There was also a strong sense of community, trust and good humor evident, despite the brisk morning chill, when the normally unflappable Wells introduced Reed as Rhode Island’s “senior citizen,” instead of senior Senator, drawing guffaws from everyone, including Reed, who responded, laughing: “I’ve been called worse.”

Reed and Cicilline both praised the collaborative nature of the project.

Elorza began by reminding the participants that he had been born and raised in the West End and how his father had once worked at the former Sprague factory, the site of the development.

Now, a new kind of economic vision was taking root in the West End, Elorza continued, repeating the phrase that the neighborhood was “the cultural mecca” of Providence. In particular, he praised the urban farming opportunities being created as part of the project, to serve as a source of “fresh and healthy foods” for the community.

Fields, in turn, talked about how Wells had stuck to her vision that West Elmwood was going to do urban agriculture, praising Wells’ leadership and resolve.

Boatright called the Sankofa Apartments, together with the Sankofa World Market, as “place-making at its best,” transforming abandoned blocks into a vibrant neighborhood where families can live, learn, work and play.

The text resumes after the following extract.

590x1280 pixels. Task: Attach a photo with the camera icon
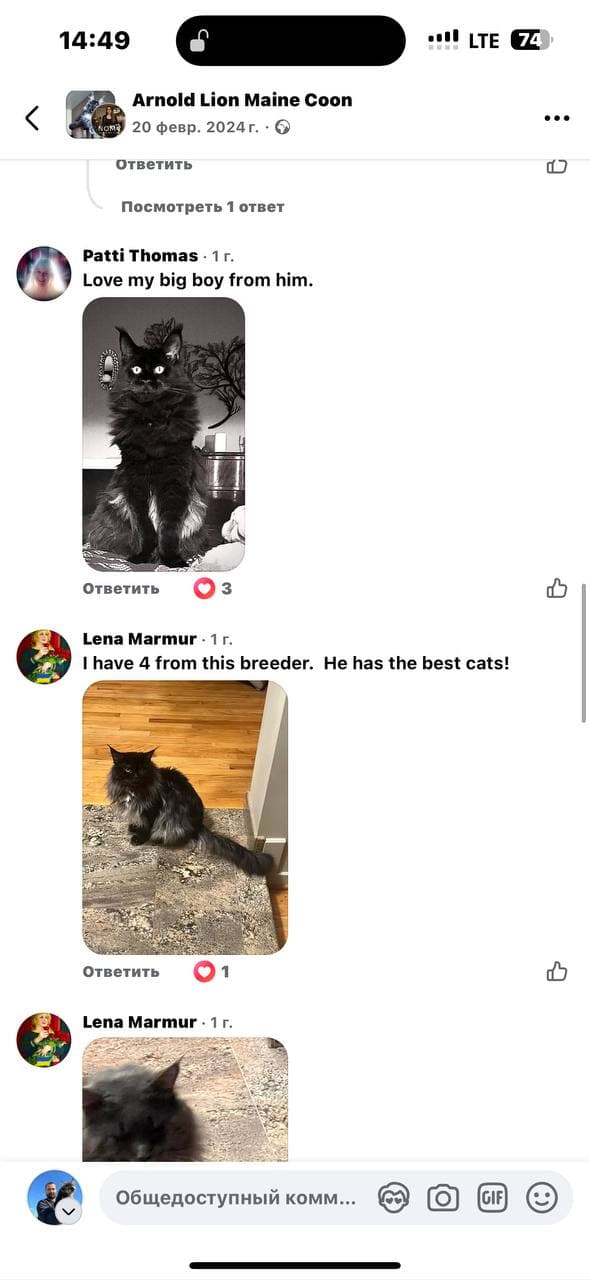[x=443, y=1197]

The ceremony ended with a somewhat anti-climactic unveiling of the plans for the project, with many participants then staying to enjoy a tasty vegetable stew on rice provided by the Sankofa World Market.

The meaning of community
As many of the dignitaries departed, some to their next scheduled event, ConvergenceRI lingered a bit, chatting with a few of those who remained, including Joe Garlick, executive director of Neighborworks Blackstone River Valley, about the difficult challenges of community development in Woonsocket.

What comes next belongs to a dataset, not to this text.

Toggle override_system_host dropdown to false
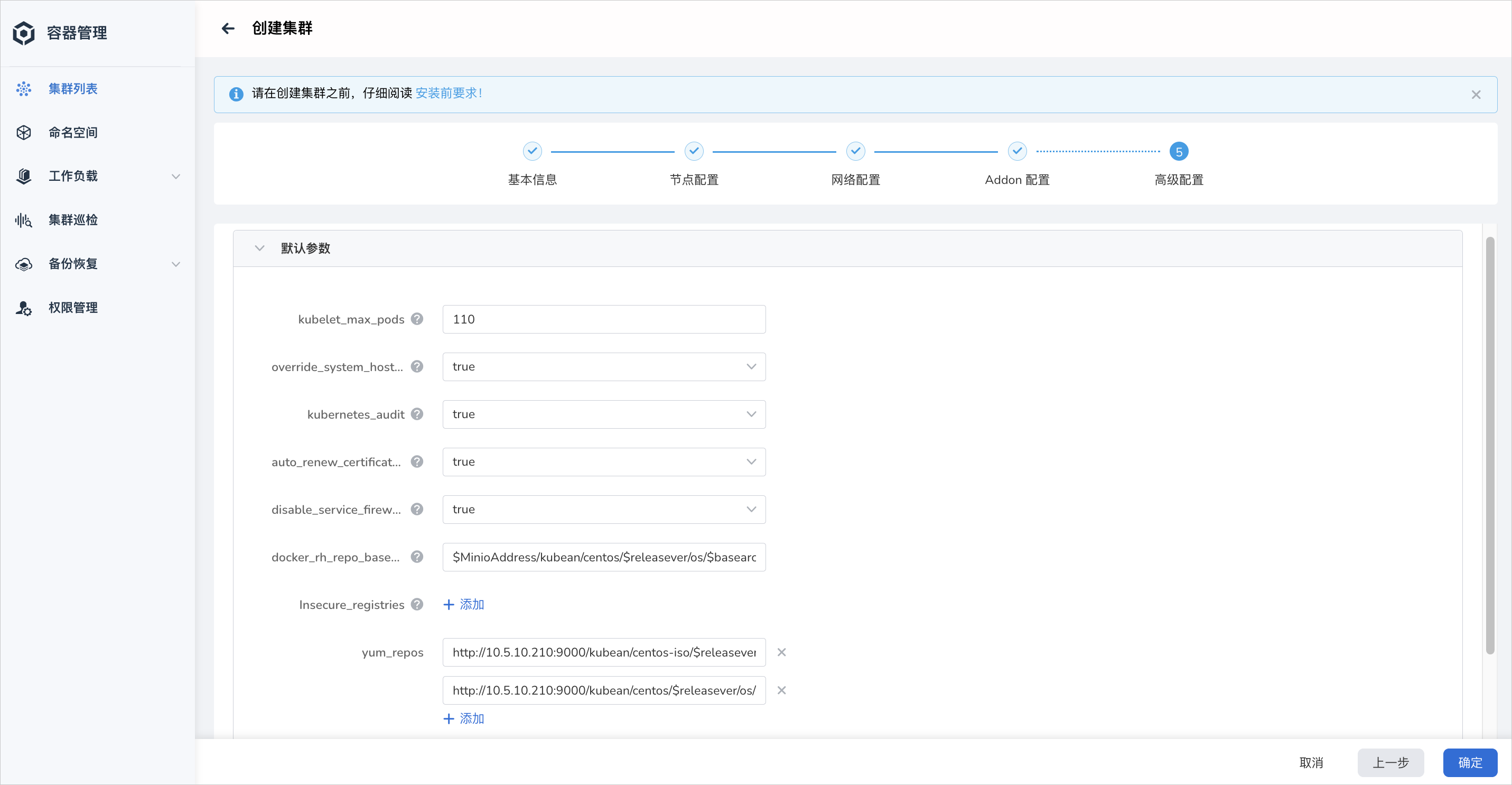 pyautogui.click(x=604, y=367)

That same day, the airwaves of talk radio, local TV and the cyberspace of social media were on fire about an incident that occurred at a Dunkin Donuts store on Atwells Avenue, where a policeman received a cup of coffee, upon which was written, #blacklivesmatter, with a call for a boycott of Dunkin Donuts as a result of the incident.

The two seemingly unrelated events, a coffee cup with #blacklivesmatter written on it, perceived as a disrespectful threat to a policeman’s authority, which in turn prompted an over-heated response, and the ceremony unveiling plans for a $13.8 million project in the heart of a neighborhood known for its cultural diversity, took place literally a mere few blocks away from each other.

But the two events spoke volumes about the difference and the distance in perceptions and reality in Providence and in Rhode Island. And, it exposes the gap in the meaning of community, and what is actually reported as news. It is a conversation that is destined to continue and converge in the days to follow.